• Provided records:
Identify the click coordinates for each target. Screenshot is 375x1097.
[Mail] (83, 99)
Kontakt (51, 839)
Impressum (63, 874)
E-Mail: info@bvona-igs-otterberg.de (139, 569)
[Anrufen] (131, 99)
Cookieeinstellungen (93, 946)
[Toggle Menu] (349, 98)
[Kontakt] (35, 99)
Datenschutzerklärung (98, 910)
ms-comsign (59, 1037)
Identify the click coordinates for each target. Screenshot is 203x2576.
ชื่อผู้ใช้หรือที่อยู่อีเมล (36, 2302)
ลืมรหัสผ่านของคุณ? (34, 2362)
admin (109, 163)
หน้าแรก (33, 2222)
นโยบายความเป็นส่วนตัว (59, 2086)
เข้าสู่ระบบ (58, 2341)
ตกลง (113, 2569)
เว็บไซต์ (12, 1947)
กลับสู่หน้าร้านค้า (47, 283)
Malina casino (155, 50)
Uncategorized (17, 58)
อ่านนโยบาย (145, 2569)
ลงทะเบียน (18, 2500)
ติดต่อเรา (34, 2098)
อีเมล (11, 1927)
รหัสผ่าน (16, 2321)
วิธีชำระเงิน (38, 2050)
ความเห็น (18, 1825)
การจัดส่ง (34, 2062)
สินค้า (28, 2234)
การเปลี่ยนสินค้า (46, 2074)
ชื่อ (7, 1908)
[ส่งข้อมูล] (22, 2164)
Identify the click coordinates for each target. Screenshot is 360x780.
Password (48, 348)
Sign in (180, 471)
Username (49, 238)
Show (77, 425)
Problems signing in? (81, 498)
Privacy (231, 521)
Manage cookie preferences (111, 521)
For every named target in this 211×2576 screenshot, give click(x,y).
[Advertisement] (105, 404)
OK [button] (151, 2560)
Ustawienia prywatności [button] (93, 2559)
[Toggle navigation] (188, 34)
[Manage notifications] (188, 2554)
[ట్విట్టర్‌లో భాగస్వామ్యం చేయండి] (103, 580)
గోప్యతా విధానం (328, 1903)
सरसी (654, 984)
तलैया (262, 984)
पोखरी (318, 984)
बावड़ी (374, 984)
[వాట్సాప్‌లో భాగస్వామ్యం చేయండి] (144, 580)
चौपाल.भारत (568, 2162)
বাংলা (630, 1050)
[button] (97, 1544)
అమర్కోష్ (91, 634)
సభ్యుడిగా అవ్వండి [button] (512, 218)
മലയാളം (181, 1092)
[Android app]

• Task details: Each line of the data must be retyped exactly.

• Solution for this exercise:
Identify the click coordinates for each target. Screenshot is 375x1097.
[Mail] (83, 99)
Kontakt (51, 839)
Impressum (63, 874)
E-Mail: info@bvona-igs-otterberg.de (139, 569)
[Anrufen] (131, 99)
Cookieeinstellungen (93, 946)
[Toggle Menu] (349, 98)
[Kontakt] (35, 99)
Datenschutzerklärung (98, 910)
ms-comsign (59, 1037)
Identify the click coordinates for each target. Screenshot is 203x2576.
ชื่อผู้ใช้หรือที่อยู่อีเมล (36, 2302)
ลืมรหัสผ่านของคุณ? (34, 2362)
admin (109, 163)
หน้าแรก (33, 2222)
นโยบายความเป็นส่วนตัว (59, 2086)
เข้าสู่ระบบ (58, 2341)
ตกลง (113, 2569)
เว็บไซต์ (12, 1947)
กลับสู่หน้าร้านค้า (47, 283)
Malina casino (155, 50)
Uncategorized (17, 58)
อ่านนโยบาย (145, 2569)
ลงทะเบียน (18, 2500)
ติดต่อเรา (34, 2098)
อีเมล (11, 1927)
รหัสผ่าน (16, 2321)
วิธีชำระเงิน (38, 2050)
ความเห็น (18, 1825)
การจัดส่ง (34, 2062)
สินค้า (28, 2234)
การเปลี่ยนสินค้า (46, 2074)
ชื่อ (7, 1908)
[ส่งข้อมูล] (22, 2164)
Identify the click coordinates for each target. Screenshot is 360x780.
Password (48, 348)
Sign in (180, 471)
Username (49, 238)
Show (77, 425)
Problems signing in? (81, 498)
Privacy (231, 521)
Manage cookie preferences (111, 521)
For every named target in this 211×2576 screenshot, give click(x,y).
[Advertisement] (105, 404)
OK [button] (151, 2560)
Ustawienia prywatności [button] (93, 2559)
[Toggle navigation] (188, 34)
[Manage notifications] (188, 2554)
[ట్విట్టర్‌లో భాగస్వామ్యం చేయండి] (103, 580)
గోప్యతా విధానం (328, 1903)
सरसी (654, 984)
तलैया (262, 984)
पोखरी (318, 984)
बावड़ी (374, 984)
[వాట్సాప్‌లో భాగస్వామ్యం చేయండి] (144, 580)
चौपाल.भारत (568, 2162)
বাংলা (630, 1050)
[button] (97, 1544)
అమర్కోష్ (91, 634)
సభ్యుడిగా అవ్వండి [button] (512, 218)
മലയാളം (181, 1092)
[Android app]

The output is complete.